Record extracts>
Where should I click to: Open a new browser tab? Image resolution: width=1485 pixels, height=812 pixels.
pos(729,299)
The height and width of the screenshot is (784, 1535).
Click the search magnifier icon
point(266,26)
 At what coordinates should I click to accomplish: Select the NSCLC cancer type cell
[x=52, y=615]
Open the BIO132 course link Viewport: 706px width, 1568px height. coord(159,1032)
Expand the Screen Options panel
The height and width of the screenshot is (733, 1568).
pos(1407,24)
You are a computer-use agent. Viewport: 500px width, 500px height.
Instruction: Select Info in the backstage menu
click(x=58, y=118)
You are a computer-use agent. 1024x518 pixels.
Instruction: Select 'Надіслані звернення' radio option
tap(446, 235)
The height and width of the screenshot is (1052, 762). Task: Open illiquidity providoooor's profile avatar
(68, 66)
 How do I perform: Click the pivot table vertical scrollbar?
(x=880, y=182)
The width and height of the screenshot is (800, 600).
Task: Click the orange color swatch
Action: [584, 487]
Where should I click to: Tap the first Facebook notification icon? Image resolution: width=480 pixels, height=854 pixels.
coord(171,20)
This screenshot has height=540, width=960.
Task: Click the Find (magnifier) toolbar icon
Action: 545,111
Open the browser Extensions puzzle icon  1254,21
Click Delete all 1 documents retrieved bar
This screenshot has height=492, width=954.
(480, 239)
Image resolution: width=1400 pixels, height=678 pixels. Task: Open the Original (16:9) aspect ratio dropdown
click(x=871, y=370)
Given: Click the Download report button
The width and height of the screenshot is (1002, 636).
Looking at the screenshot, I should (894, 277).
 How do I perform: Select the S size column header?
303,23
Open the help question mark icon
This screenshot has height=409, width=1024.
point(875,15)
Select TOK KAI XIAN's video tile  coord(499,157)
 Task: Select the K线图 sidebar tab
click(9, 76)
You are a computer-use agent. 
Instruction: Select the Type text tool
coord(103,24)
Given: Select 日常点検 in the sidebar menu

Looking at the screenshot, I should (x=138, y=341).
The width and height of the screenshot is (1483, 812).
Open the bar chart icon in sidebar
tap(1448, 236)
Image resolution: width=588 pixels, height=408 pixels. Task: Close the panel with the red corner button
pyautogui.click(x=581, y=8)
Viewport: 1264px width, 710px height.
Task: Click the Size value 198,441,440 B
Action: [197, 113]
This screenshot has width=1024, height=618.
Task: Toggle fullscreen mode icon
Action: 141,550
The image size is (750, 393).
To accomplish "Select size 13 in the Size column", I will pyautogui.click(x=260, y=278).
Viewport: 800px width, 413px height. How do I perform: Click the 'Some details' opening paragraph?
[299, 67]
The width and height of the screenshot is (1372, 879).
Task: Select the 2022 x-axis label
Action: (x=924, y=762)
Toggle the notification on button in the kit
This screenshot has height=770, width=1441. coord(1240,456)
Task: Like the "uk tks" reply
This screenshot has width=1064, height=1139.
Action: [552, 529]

Exercise>
Transcribe all the entries, keeping each one exactly as it is.

Response area>
Where should I click to: Open a new browser tab? Image resolution: width=1485 pixels, height=812 pixels.
pos(729,299)
The height and width of the screenshot is (784, 1535).
Click the search magnifier icon
point(266,26)
 At what coordinates should I click to accomplish: Select the NSCLC cancer type cell
[x=52, y=615]
Open the BIO132 course link Viewport: 706px width, 1568px height. coord(159,1032)
Expand the Screen Options panel
The height and width of the screenshot is (733, 1568).
pos(1407,24)
You are a computer-use agent. Viewport: 500px width, 500px height.
Instruction: Select Info in the backstage menu
click(x=58, y=118)
You are a computer-use agent. 1024x518 pixels.
Instruction: Select 'Надіслані звернення' radio option
tap(446, 235)
The height and width of the screenshot is (1052, 762). Task: Open illiquidity providoooor's profile avatar
(68, 66)
 How do I perform: Click the pivot table vertical scrollbar?
(x=880, y=182)
The width and height of the screenshot is (800, 600).
Task: Click the orange color swatch
Action: [584, 487]
Where should I click to: Tap the first Facebook notification icon? Image resolution: width=480 pixels, height=854 pixels.
coord(171,20)
This screenshot has height=540, width=960.
Task: Click the Find (magnifier) toolbar icon
Action: 545,111
Open the browser Extensions puzzle icon  1254,21
Click Delete all 1 documents retrieved bar
This screenshot has height=492, width=954.
(480, 239)
Image resolution: width=1400 pixels, height=678 pixels. Task: Open the Original (16:9) aspect ratio dropdown
click(x=871, y=370)
Given: Click the Download report button
The width and height of the screenshot is (1002, 636).
Looking at the screenshot, I should (894, 277).
 How do I perform: Select the S size column header?
303,23
Open the help question mark icon
This screenshot has height=409, width=1024.
point(875,15)
Select TOK KAI XIAN's video tile  coord(499,157)
 Task: Select the K线图 sidebar tab
click(9, 76)
You are a computer-use agent. 
Instruction: Select the Type text tool
coord(103,24)
Given: Select 日常点検 in the sidebar menu

Looking at the screenshot, I should (x=138, y=341).
The width and height of the screenshot is (1483, 812).
Open the bar chart icon in sidebar
tap(1448, 236)
Image resolution: width=588 pixels, height=408 pixels. Task: Close the panel with the red corner button
pyautogui.click(x=581, y=8)
Viewport: 1264px width, 710px height.
Task: Click the Size value 198,441,440 B
Action: [197, 113]
This screenshot has width=1024, height=618.
Task: Toggle fullscreen mode icon
Action: 141,550
The image size is (750, 393).
To accomplish "Select size 13 in the Size column", I will pyautogui.click(x=260, y=278).
Viewport: 800px width, 413px height. How do I perform: Click the 'Some details' opening paragraph?
[299, 67]
The width and height of the screenshot is (1372, 879).
Task: Select the 2022 x-axis label
Action: (x=924, y=762)
Toggle the notification on button in the kit
This screenshot has height=770, width=1441. coord(1240,456)
Task: Like the "uk tks" reply
This screenshot has width=1064, height=1139.
Action: [552, 529]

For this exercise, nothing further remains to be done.